Furthermore, the formation may be pressured up as just described, except to the point where the formation material breaks or fractures. This is called an injectivity test, and may be done with fluid from the same area (at the present measurement location), or fluid, such as water, which may be obtained from another area of the formation. The fluids obtained from another area may be stored in either a pressure vessel or in the drawdown piston assembly, and then injected into another area that contains a different fluid. Fluids may also be carried from the surface and selectively injected into the formation.

If injection rates are high enough to materially break or induce fracture in the formation, a change in pressure can be observed and interpreted, as has been previously described, to obtain formation properties, such as fracture pressure, which may be used to efficiently design future completion and stimulation programs. It should be noted that the injectivity may be performed to test the mud cake's ability to prevent fluid ingress to the formation. Alternatively, the test may be performed after a draw down and the mud cake is no longer present.

Formation testers may also be used to gather additional information aside from properties of the producible hydrocarbon fluids. For example, the formation tester tool instruments may be used to determine the resistivity of the water, which can be used in the calculation of the formation's water saturation. Knowing the water saturation helps in predicting the producibility of the formation. Sensor packages, such as induction packages or button electrode packages, may be added adjacent the probe assembly that are tailored to measuring the resistivity of the bound water in the formation. These sensors, preferably, would be disposed on the extending portions of the probe assembly, such as the snorkel 98 that may penetrate the mudcake and formation, as illustrated in FIG. 6C. In addition, sensors may be disposed in the flow lines, such as flow lines 91, 93, to measure water properties in the fluids that are drawn into the formation tester assembly.

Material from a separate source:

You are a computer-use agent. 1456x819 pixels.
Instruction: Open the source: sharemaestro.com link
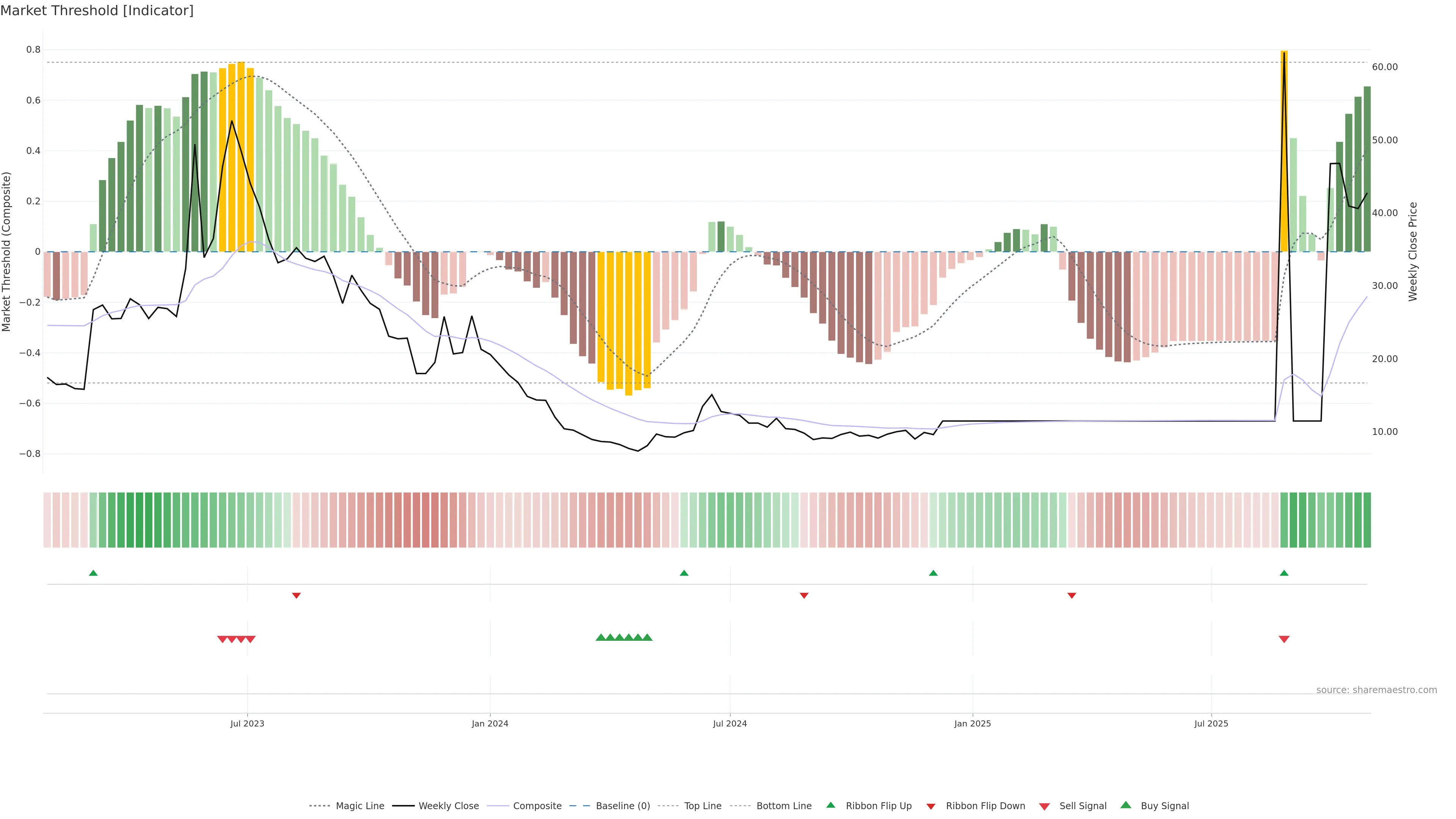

The advantage of the probe style formation test tool described herein is the flexibility to place the probe in a specific position upon the borehole to best obtain a formation pressure, or, alternatively, to not place the probe in an undesirable location. A tool such as an acoustic imaging device can provide a real time image of the borehole so the operator can determine where to take a pressure test. Additionally, the image from a porosity-type tool may provide information on porosity quality at an orientation within a portion of the well at constant depth, or at a direction along the wellbore (constant azimuth). It may also provide a real-time image of fractures intersecting the wellbore, providing the opportunity to avoid these fractures to obtain a good test for matrix pressures, or to test at these fractures to determine fracture properties. The image from these tools may be sensitive enough to determine that the probe from the pressure device actually tested at the pre-determined position and verify that the test was taken at the chosen position. These tools may also be used to examine the condition of the wellbore. This may be significant in high angle or horizontal wellbores where debris such as unremoved cuttings may still be in place and could interfere with obtaining an accurate formation pressure measurement.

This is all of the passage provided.